What is required: Copy out each of the lines below word for word, leaving out the pictures.

Entries supplied:
--

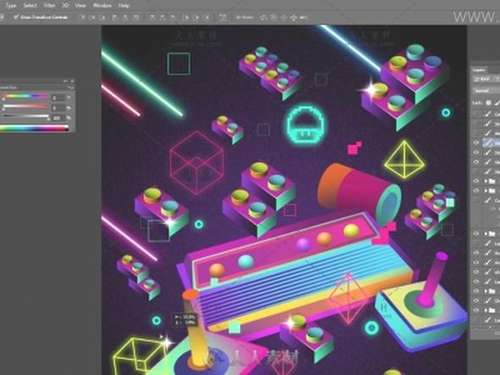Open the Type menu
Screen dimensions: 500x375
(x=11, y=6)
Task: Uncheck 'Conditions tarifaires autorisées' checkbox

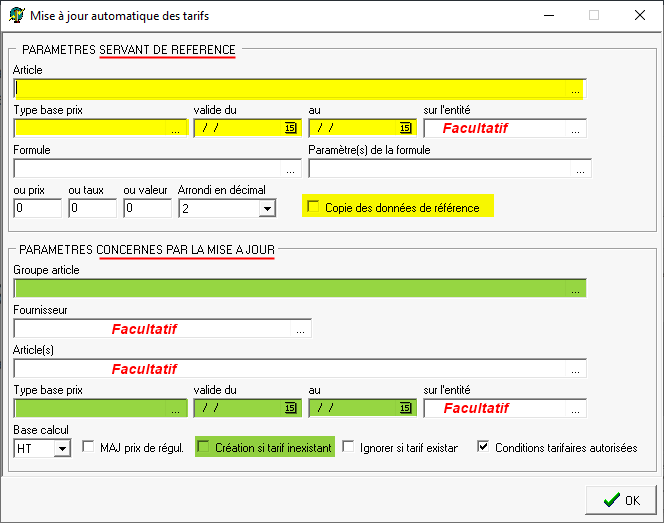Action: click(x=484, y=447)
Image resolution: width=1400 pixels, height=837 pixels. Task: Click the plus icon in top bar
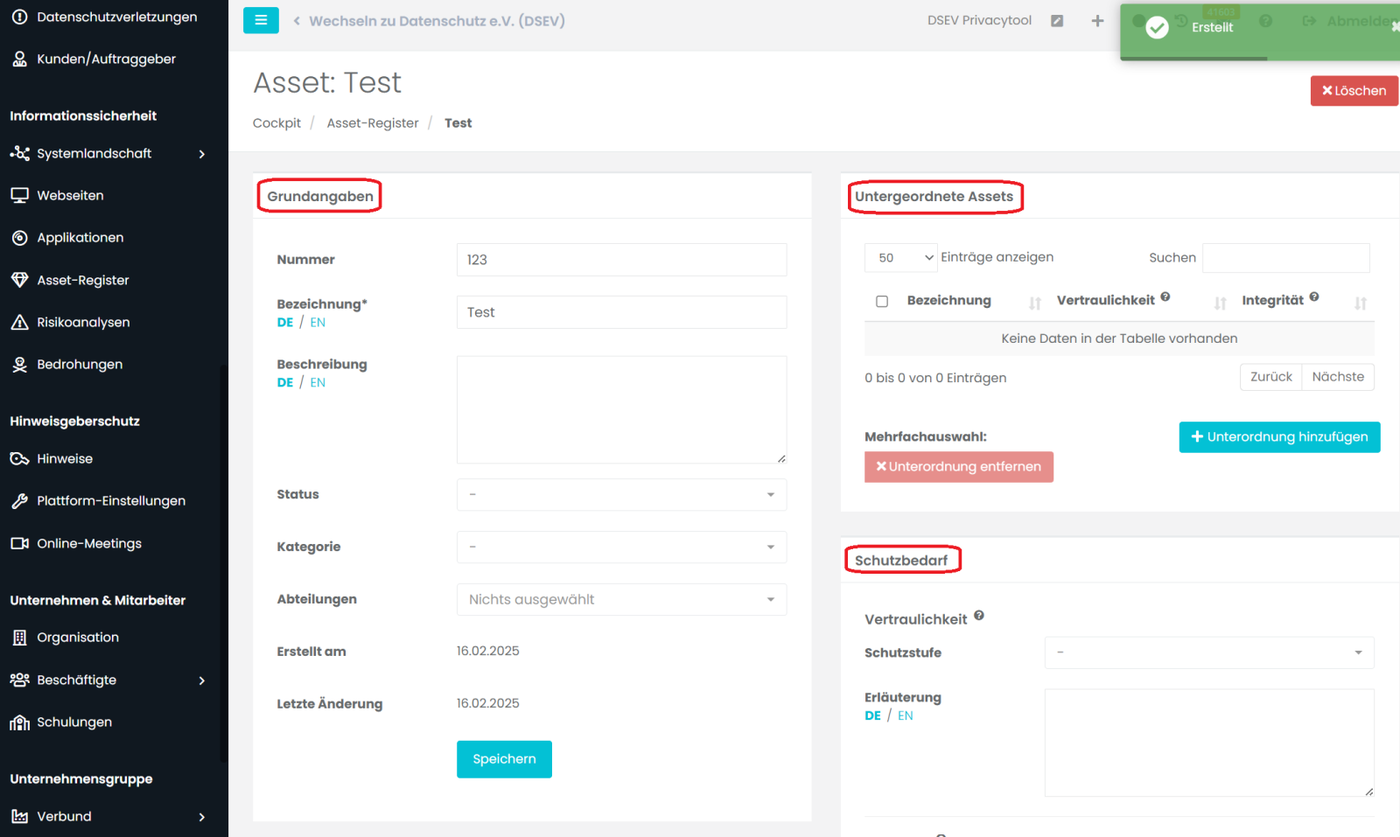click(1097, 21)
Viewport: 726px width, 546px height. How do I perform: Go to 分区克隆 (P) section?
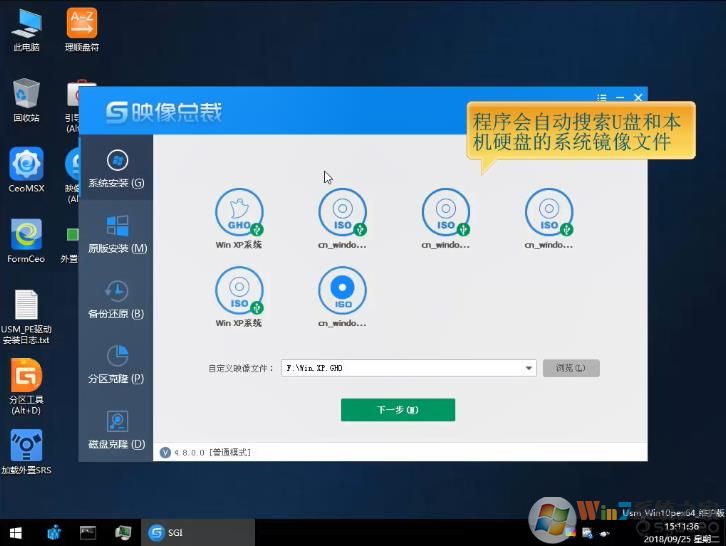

--

Answer in full:
Open the Type menu
Screen dimensions: 500x375
(x=11, y=6)
Task: Uncheck 'Conditions tarifaires autorisées' checkbox

Action: click(x=484, y=447)
Image resolution: width=1400 pixels, height=837 pixels. Task: Click the plus icon in top bar
click(1097, 21)
Viewport: 726px width, 546px height. How do I perform: Go to 分区克隆 (P) section?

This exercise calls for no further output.